(About this exercise): Substitute "image" for "screenshot" in the records starting at the line that contains "Identify the location of comment-text-line: Điện" and ending at the line that contains "close-window-button is located", and give those lines again with nothing else changed.

** Provided data follows **

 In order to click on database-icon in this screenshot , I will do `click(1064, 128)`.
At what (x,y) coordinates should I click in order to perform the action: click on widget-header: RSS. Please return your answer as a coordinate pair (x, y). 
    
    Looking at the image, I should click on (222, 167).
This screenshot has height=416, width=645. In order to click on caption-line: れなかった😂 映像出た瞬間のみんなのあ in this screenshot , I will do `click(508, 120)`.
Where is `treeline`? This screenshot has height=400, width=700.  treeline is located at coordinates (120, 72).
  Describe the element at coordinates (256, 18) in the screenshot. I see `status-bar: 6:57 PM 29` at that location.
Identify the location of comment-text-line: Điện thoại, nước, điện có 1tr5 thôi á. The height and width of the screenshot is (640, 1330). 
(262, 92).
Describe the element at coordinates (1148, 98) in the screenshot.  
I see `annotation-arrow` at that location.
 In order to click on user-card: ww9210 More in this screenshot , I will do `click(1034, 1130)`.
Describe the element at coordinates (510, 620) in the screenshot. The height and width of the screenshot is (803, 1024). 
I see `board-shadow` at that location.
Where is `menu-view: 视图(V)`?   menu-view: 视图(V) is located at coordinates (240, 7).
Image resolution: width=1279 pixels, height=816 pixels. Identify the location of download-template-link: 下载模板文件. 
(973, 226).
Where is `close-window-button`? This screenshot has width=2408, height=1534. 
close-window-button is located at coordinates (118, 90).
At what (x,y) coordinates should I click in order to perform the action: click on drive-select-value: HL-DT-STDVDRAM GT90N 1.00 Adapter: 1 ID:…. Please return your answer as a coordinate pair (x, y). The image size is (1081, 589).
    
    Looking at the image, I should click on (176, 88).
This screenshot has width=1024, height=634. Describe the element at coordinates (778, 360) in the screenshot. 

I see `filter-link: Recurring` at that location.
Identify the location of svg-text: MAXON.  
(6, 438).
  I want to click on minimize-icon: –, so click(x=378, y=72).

** End of Provided data **

(Completed exercise):
Identify the location of comment-text-line: Điện thoại, nước, điện có 1tr5 thôi á. The height and width of the image is (640, 1330). 
(262, 92).
Describe the element at coordinates (1148, 98) in the image.  
I see `annotation-arrow` at that location.
 In order to click on user-card: ww9210 More in this image , I will do `click(1034, 1130)`.
Describe the element at coordinates (510, 620) in the image. The height and width of the image is (803, 1024). 
I see `board-shadow` at that location.
Where is `menu-view: 视图(V)`?   menu-view: 视图(V) is located at coordinates (240, 7).
Image resolution: width=1279 pixels, height=816 pixels. Identify the location of download-template-link: 下载模板文件. 
(973, 226).
Where is `close-window-button`? This image has width=2408, height=1534. 
close-window-button is located at coordinates (118, 90).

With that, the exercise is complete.